Buchcover Über sieben Jahre wurde Gustl Mollath in verschiedenen forensischen Psychiatrien weggesperrt. Zweifelhafte Anklagen wegen angeblicher Straftaten führten zu einem langjährigen Martyrium. Mollath hat gestört, war unbequem. Er zeigte Schwarzgeldverschiebungen, Kapitalflucht und Geldwäsche in großem Umfang an. Und machte sich damit Feinde. Verurteilt von Staatsanwälten, Richtern, Psychiatern, Politikern und Medien als gemeingefährlicher Wahnsinniger. War es Verantwortungslosigkeit, Inkompetenz, eine Verkettung unglücklicher Umstände, eine Verschwörung oder ein Systemfehler? Die insgesamt 16 Autoren und Gustl Mollath selbst nehmen sich der „Causa Mollath“ an.

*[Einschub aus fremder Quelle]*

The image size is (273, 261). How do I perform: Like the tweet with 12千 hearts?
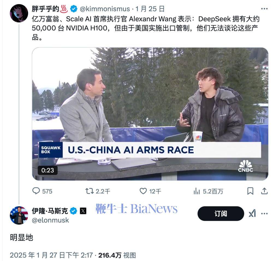[143, 191]
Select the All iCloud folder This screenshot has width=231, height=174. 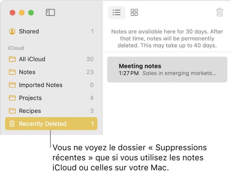[32, 59]
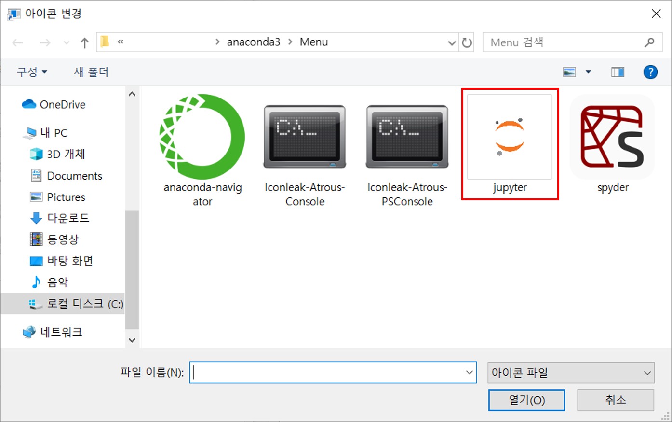Image resolution: width=672 pixels, height=422 pixels.
Task: Click the Menu 검색 search box
Action: [x=564, y=42]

Rechtsanwalt Prof. Dr. Ernst Fricke befasst sich in seinem Beitrag (S. 59 – 74) mit der Justiz und der Notwendigkeit einer umfassenden und kritischen Gerichtsberichterstattung. Wenn Entscheidungen „Im Namen des Volkes“ durch Gerichte getroffen werden, hat die Öffentlichkeit (das Volk) ein Recht, sich mit diesen Entscheidungen kritisch auseinanderzusetzen. Der Rechtsstaat benötigt deshalb eine umfassende Beteiligung der Öffentlichkeit an den gerichtlichen Verfahren einschließlich der Darstellung aller Akteure und dem Ergebnis des Prozesses. Deshalb sind Verfahren öffentlich und nicht mehr geheim. Die Kontrolle der Gerichte durch die Öffentlichkeit hat Verfassungsrang. Der Fall Gustl Mollath belegt diesen Anspruch eindrucksvoll.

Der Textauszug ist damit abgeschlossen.